Now, selections for the final design have been narrowed down to five artists, each with a very different vision for the permanent statue honoring the Underground Railroad legend. Vinnie Bagwell designed a nine-foot bronze statue of a young Tubman freshly arrived in Philadelphia. The skirts of her dress would feature the faces of people who escaped slavery, Adinkra symbols, and portraits of other notable abolitionists including William Still, Thomas Garrett, Thaddeus Stevens, Lucretia Mott, and Frederick Douglass. Richard Blake’s proposal envisions Tubman standing beneath a liberty bell and lighting the path to freedom with a lantern, while Alvin Pettit conceived of a design that shows Tubman carrying a military rifle on her back, in commemoration of her leadership role in the 1863 Combahee Ferry Raid. Another proposal by Tanda Francis, who was also a finalist in New York City’s open design call for a Shirley Chisholm monument, imagined a statue with multiple intersecting silhouettes interspersed with polished bronze panels titled “Together In Freedom.” In Basil Watson’s design submission, he wanted to illustrate Tubman as a warrior and a leader. His proposed 13-foot statue would depict Tubman pulling three loosely modeled figures forward up a slope.

“The road to get to this point was needlessly bumpy,” Faye Anderson, a Philadelphia historian and director of the local history and preservation project All That Philly Jazz, told Hyperallergic in a phone call. Throughout the year, Anderson leads walking tours highlighting sites tied to Billie Holiday and The Negro Motorist Green Book by Victor Green. “We would have gotten to this point a year ago, if the mayor had not presumed that he could just hand out a $500,000 commission.”

“There was no choice other than to resist the city,” Anderson said. She admitted that she would have preferred last week’s virtual meeting to be in-person to better understand the details of each design submission, and expressed some hesitancy with the virtual gathering after the city’s transit authority similarly done when they had commissioned Tom Judd in 2021 to create the subway mural “Portal to Discovery” in the Fifth Street/Independence Hall station. The resulting mural included a misspelling of Frederick Douglass’s first name.
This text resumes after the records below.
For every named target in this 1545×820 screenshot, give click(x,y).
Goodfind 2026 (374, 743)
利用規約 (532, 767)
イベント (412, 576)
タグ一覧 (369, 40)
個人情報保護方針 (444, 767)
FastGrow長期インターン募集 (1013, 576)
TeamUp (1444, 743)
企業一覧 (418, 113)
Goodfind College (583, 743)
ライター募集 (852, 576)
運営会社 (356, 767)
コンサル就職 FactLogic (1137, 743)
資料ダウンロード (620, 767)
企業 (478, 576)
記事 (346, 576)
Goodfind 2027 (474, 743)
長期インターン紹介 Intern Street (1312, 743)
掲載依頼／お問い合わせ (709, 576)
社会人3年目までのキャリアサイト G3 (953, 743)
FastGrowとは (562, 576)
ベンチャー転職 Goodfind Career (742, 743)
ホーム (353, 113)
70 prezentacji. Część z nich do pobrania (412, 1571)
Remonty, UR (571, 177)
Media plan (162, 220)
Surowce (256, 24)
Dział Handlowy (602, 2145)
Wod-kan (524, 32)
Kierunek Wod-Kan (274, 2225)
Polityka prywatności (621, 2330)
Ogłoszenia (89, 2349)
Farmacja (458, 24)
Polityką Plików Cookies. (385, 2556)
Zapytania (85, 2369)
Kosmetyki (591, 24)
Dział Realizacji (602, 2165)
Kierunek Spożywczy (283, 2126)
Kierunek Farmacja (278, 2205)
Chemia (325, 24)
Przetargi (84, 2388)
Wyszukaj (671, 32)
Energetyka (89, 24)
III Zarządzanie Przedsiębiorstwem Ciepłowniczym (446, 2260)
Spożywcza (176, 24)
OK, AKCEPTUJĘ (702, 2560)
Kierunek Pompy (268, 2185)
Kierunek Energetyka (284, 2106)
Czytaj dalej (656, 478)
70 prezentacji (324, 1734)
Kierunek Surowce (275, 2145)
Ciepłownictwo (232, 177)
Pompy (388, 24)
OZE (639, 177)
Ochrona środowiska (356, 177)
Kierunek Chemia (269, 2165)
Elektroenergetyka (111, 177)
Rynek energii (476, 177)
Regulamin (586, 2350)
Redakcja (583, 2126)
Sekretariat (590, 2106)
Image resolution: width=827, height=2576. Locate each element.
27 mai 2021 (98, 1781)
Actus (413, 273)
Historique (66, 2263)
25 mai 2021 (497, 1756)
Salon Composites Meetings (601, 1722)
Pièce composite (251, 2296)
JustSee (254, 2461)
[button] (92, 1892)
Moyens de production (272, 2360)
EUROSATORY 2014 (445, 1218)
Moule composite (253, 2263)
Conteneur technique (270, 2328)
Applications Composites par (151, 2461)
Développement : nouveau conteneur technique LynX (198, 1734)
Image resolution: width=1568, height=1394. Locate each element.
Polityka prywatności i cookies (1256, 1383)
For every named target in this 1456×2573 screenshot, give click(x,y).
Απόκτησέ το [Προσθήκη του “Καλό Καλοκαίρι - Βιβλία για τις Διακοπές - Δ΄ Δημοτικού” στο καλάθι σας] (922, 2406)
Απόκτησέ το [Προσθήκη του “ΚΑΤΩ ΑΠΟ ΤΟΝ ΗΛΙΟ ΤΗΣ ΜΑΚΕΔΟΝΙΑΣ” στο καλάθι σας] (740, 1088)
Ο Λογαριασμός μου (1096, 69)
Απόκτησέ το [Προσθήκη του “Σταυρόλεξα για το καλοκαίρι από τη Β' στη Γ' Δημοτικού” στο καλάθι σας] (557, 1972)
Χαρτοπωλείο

Tom Judd’s “Portal to Discovery” (2021) mural for the Philadelphia subway incorrectly spelled Frederick Douglass’s name. (photo by and courtesy Faye Anderson)

“This is unfolding at a time when the teaching of Black history is under attack,” Anderson continued. In late June, Philadelphia was at the center of heated protest when extremist group and critical race theory opponent Moms for Liberty held a conference in the city’s downtown. “Any opportunity we get to tell the story, we should take advantage of.”

Anderson told Hyperallergic that she was especially drawn to Bagwell’s and Francis’s designs. She said she could imagine Francis’s multi-panel structure being used to delve deeper into the “untold and undertold stories” of other important Underground Railroad conductors, using the space to incorporate historical documents and facts about the neighborhood.

“The panels provide a canvas to tell stories about the people and places where Harriet lived in Philadelphia,” she explained.